Pollution
Humain
Environnement
Economique

Lors de travaux de modernisation d’une station d’épuration intercommunale classée Seveso, un employé rapporte une grue mobile vers son parking après avoir déplacé une pompe. Le bras de l’engin, mis en position haute, heurte à 10h30 le portique supportant une tuyauterie aérienne de biogaz située à 5,9 m au dessus de la voie de circulation. Sous le choc, le portique est arraché de ses plots en béton et s’affaisse. La tuyauterie se déforme, s’arrache sur plusieurs mètres de ses supports implantés le long de la voie mais ne rompt pas. L’employé descend de l’engin et actionne à 10h32 l’arrêt d’urgence qui déclenche la vanne de coupure de la tuyauterie et l’arrêt des compresseurs de biogaz reliés à la sphère de stockage par la tuyauterie accidentée. Cet arrêt brutal provoque une légère surpression dans le ciel gazeux des digesteurs de boues produisant le biogaz et l’ouverture de leurs soupapes de sécurité. Le personnel de conduite de l’unité « boues » déclenche le torchage du biogaz produit par les digesteurs, mais 250 m³ de biogaz (soit 0,2 t, gaz composé à 60 % de méthane inflammable) sont relâchés à l’atmosphère par les soupapes pendant le temps nécessaire au déclenchement du torchage par l’atteinte du niveau haut dans le gazomètre souple vers lequel 100 % du biogaz produit est orienté. Le POI est déclenché à 10h35 et le personnel évacue la station. L’inertage de la tuyauterie accidentée est lancé à 10h50, puis les tuyauteries de biogaz en amont des compresseurs et en aval de la sphère de stockage sont consignées au moyen de vannes cadenassées et de platines. Dans l’attente des réparations, le fonctionnement de la station continue mais le biogaz produit est directement brûlé à la torche sans être valorisé. Les dommages sont estimés à 150 kEuros.

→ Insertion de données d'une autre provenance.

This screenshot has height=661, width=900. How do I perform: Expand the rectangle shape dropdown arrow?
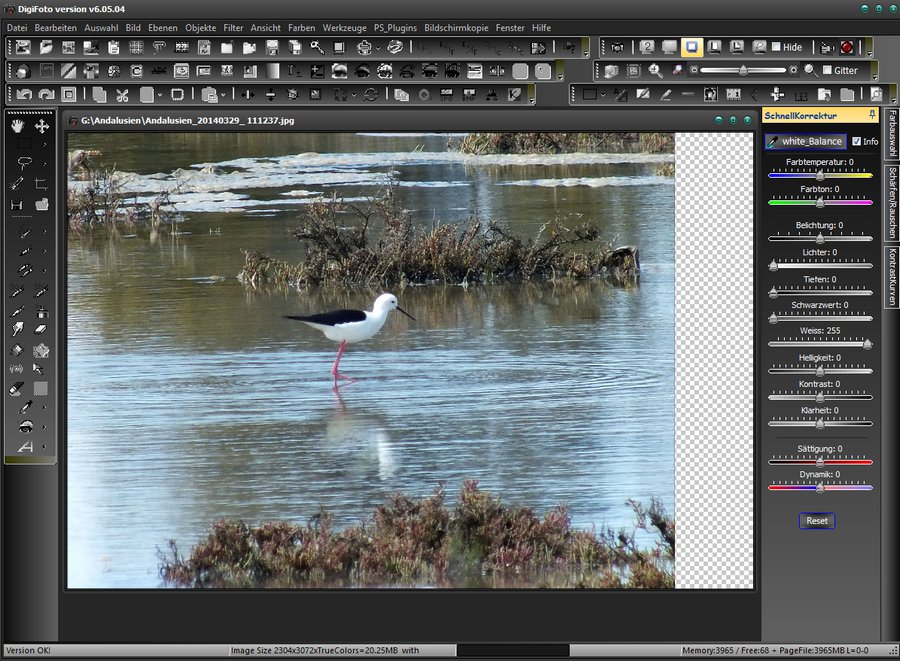(x=603, y=95)
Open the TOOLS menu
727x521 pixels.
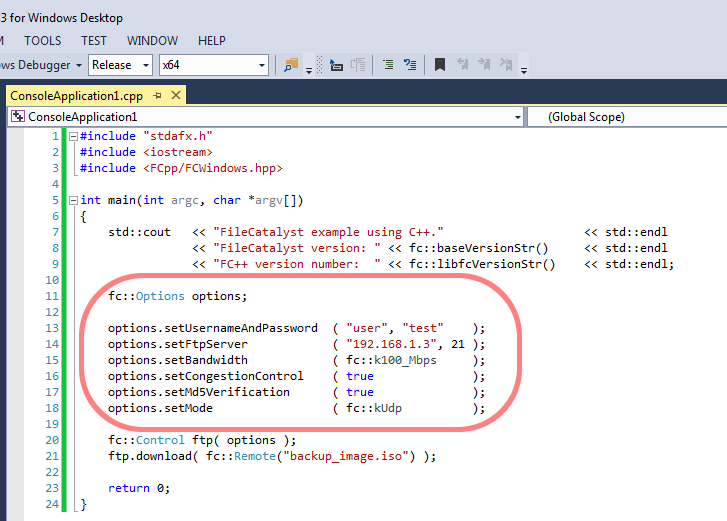(x=42, y=41)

Le conducteur de la grue mobile avait levé le bras car, en position abaissée, il gênait la visibilité à droite et dans le rétroviseur, et l’avait placé en position très haute pour éviter que le moufle reste à hauteur d’homme (risque de blessure par balancement). De plus, l’indicateur de hauteur de l’engin ne donne que la hauteur du moufle et non la hauteur totale du bras, conduisant les conducteurs de l’engin à ne plus prêter attention à ce paramètre.

L’exploitant met en place les mesures correctives suivantes :

  • Mise en place de portiques pour protéger tous les passages de tuyauteries aériennes et passerelles ;
  • Un véhicule escorte systématiquement la grue mobile lors de ses déplacements bras abaissé, pour pallier son manque de visibilité ;
  • Étude du remplacement de la grue mobile par un modèle possédant une meilleure visibilité avec le bras abaissé ;
  • Sensibilisation des conducteurs à la nature de l’indication de hauteur donnée par l’engin.